-- begin PROVIDED TEXT --

Exception for Employer Provided Vehicles [§3114(3)]
In this majority published per curiam decision (Riordan, concurring), the Court of Appeals reversed the trial court’s priority determination, in which the trial court determined that defendant Progressive Insurance Company (Progressive) was the insurer of highest priority. Plaintiff, James Duckworth, was driving a vehicle owned by Speed Express, LLC (Speed Express)—a company Duckworth had contracted with to deliver goods across the country—when he was injured in a crash. The trial court determined Duckworth was an independent contractor, not an employee, of Speed Express, and that Progressive, not Speed Express’s no-fault insurer, Cherokee Insurance Company (Cherokee), was the insurer of highest priority. The Court of Appeals reversed the trial court’s determination, and held that, under the economic reality test, Duckworth was an employee of Speed Express, LLC at the time of the collision, and that Cherokee was thus the insurer of highest priority under MCL 500.3114(3).
Duckworth was injured in a motor vehicle crash while driving a vehicle owned by Speed Express, a company for which Duckworth contracted to deliver goods throughout the country. After the crash, Duckworth sought no-fault PIP benefits from Speed Express’s no-fault insurer, Cherokee, which denied Duckworth’s claim, arguing that Duckworth’s personal no-fault insurer, Progressive, was the insurer of highest priority. In Duckworth’s resultant first-party action, Cherokee argued that it was not the insurer of highest priority under MCL 500.3114(3) because Duckworth was an independent contractor, as opposed to an employee of Speed Express. The trial court agreed, ultimately ruling that Duckworth was an independent contractor under the economic reality test, and that MCL 500.3114(3) therefore did not apply, and that Progressive was thus the insurer of highest priority.
The Court of Appeals reversed the trial court’s priority determination, and held that, under the economic reality test, Duckworth was, in fact, an employee of Speed Express. As for the factors to be considered in conducting the economic reality test, the Court held that both the four factors laid out in Parham v. Preferred Risk Mut. Ins. Co., 124 Mich. App. 618 (1983) and Adanalic v. Harco Nat. Ins. Co., 309 Mich. App. 173 (2015), as well as the eight factors laid out in McKissic v. Bodine, 42, Mich. App. 203 (1972) ought to be considered. The four factors laid out in Parham and Adanalic are: “(a) control of the worker’s duties, (b) payment of wages, (c) right to hire, fire and discipline, and (d) the performance of the duties as an integral part of the employer’s business towards the accomplishment of a common goal.” The eight factors laid out in McKissic are:
First, what liability, if any, does the employer incur in the event of the termination of the relationship at will?

-- end PROVIDED TEXT --

§ PROMPT 1:
According to the case summary, which insurer did the Court of Appeals hold to be the insurer of highest priority?
§ PROMPT 2:
Reproduce everything in the case summary from "Duckworth was injured" down to "thus the insurer of highest priority.".
§ PROMPT 3:
What are the factors the case summary attributes to Parham and Adanalic?

-- begin DATA --

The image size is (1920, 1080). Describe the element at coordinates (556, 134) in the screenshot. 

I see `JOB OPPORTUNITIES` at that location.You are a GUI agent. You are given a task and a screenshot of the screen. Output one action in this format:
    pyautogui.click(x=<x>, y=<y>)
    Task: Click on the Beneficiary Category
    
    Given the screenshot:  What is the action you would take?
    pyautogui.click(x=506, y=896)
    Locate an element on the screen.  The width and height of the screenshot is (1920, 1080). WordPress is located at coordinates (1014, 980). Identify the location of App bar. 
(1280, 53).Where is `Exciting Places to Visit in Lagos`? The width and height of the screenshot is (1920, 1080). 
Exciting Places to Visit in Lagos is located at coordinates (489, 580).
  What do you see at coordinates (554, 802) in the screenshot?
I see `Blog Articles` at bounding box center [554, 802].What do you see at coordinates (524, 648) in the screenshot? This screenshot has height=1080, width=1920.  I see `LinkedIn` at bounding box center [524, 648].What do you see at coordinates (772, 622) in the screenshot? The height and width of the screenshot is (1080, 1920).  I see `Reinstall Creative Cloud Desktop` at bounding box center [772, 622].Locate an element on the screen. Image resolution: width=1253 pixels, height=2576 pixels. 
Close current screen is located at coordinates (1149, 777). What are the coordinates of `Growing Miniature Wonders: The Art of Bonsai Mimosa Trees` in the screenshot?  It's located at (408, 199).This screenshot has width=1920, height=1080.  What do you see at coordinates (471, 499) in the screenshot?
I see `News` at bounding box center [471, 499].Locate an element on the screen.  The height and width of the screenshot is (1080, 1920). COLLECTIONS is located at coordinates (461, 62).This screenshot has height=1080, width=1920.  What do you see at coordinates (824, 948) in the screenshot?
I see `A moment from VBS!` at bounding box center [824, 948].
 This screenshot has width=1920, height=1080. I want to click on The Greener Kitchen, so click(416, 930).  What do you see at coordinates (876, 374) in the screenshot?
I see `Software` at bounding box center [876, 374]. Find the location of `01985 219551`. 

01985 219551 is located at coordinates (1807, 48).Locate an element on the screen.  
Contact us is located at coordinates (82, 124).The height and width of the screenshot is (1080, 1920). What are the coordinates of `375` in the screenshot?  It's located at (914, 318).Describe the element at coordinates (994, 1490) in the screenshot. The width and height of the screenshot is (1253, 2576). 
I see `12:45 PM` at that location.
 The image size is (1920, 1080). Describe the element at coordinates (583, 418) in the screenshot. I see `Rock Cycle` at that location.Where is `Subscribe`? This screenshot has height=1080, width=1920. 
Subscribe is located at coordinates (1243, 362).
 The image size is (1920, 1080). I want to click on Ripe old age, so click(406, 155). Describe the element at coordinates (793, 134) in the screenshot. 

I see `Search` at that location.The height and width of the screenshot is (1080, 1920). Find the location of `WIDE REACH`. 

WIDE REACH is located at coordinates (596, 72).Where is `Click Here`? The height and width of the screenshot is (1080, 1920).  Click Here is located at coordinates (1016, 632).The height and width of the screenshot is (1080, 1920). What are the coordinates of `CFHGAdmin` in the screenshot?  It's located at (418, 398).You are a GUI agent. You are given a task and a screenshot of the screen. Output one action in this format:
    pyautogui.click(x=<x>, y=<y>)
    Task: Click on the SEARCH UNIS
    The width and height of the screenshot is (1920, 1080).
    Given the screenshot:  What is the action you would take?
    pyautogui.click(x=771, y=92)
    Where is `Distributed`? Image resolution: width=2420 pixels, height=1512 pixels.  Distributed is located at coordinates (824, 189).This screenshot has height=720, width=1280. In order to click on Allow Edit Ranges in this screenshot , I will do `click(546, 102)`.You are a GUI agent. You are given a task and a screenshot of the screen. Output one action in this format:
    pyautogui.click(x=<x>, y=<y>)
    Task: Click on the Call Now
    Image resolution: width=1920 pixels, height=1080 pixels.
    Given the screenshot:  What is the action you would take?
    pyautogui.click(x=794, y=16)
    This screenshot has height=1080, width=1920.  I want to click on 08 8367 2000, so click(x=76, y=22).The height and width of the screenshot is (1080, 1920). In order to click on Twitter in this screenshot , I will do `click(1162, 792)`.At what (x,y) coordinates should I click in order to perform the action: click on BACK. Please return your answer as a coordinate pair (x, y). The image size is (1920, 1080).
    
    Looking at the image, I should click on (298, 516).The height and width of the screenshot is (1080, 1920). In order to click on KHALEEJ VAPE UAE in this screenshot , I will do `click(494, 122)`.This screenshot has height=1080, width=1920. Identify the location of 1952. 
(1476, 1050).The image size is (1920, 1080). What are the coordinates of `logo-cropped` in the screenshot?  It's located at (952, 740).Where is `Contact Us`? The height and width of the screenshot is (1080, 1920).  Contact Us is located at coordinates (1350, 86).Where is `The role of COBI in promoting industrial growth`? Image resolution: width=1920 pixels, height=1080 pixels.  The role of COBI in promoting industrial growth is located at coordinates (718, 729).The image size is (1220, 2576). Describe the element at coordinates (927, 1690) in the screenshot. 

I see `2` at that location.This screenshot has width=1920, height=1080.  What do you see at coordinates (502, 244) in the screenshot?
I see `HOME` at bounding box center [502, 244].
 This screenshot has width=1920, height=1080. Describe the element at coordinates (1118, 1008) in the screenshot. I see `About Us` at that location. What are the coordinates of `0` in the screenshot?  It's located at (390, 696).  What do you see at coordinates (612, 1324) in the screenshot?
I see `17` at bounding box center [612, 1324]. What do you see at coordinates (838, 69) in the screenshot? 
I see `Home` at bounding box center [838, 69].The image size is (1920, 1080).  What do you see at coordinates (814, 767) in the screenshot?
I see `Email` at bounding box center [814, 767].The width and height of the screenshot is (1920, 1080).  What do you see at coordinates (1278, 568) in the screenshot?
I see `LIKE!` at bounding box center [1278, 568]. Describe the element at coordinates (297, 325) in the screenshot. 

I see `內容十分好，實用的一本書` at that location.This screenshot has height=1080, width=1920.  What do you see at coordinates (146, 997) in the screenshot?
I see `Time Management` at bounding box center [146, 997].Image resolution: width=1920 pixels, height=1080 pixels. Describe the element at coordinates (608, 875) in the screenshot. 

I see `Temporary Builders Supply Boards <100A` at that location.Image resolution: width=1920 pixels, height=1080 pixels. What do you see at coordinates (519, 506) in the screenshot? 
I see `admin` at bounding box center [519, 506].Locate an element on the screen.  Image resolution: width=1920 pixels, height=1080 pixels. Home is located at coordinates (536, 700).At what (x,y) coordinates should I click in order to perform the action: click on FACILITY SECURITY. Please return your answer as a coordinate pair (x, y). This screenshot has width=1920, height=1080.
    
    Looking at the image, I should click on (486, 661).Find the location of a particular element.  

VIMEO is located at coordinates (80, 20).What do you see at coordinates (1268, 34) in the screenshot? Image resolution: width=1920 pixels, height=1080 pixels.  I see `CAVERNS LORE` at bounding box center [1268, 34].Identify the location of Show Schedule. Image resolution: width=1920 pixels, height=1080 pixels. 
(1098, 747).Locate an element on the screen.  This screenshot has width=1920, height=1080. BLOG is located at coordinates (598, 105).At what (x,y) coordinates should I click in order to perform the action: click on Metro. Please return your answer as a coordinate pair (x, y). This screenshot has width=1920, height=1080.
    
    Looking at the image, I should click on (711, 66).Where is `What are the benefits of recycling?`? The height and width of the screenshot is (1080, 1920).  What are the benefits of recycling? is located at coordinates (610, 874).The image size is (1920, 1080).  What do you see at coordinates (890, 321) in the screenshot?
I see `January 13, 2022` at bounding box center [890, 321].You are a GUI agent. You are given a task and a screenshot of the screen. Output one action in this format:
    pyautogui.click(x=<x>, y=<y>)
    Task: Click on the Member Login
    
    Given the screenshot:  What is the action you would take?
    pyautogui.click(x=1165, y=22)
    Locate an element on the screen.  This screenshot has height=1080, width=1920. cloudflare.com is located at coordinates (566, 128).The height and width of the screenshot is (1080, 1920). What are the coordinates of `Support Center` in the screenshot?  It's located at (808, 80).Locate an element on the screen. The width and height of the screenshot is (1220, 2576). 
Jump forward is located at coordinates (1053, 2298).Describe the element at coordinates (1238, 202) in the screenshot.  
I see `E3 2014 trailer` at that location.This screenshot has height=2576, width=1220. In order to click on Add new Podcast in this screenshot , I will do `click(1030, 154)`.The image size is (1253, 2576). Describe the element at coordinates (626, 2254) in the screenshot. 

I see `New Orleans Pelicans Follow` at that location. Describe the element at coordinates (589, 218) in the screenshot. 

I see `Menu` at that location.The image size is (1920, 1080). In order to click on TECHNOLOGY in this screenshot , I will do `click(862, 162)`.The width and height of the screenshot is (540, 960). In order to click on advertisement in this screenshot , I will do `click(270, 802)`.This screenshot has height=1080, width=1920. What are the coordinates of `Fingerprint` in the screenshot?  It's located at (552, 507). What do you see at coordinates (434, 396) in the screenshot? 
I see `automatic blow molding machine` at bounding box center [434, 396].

-- end DATA --

§ FINAL RESULT 1:
Cherokee Insurance Company (Cherokee), Speed Express's no-fault insurer.

§ FINAL RESULT 2:
Duckworth was injured in a motor vehicle crash while driving a vehicle owned by Speed Express, a company for which Duckworth contracted to deliver goods throughout the country. After the crash, Duckworth sought no-fault PIP benefits from Speed Express’s no-fault insurer, Cherokee, which denied Duckworth’s claim, arguing that Duckworth’s personal no-fault insurer, Progressive, was the insurer of highest priority. In Duckworth’s resultant first-party action, Cherokee argued that it was not the insurer of highest priority under MCL 500.3114(3) because Duckworth was an independent contractor, as opposed to an employee of Speed Express. The trial court agreed, ultimately ruling that Duckworth was an independent contractor under the economic reality test, and that MCL 500.3114(3) therefore did not apply, and that Progressive was thus the insurer of highest priority.

§ FINAL RESULT 3:
- Control of the worker's duties
- Payment of wages
- Right to hire, fire and discipline
- The performance of the duties as an integral part of the employer's business towards the accomplishment of a common goal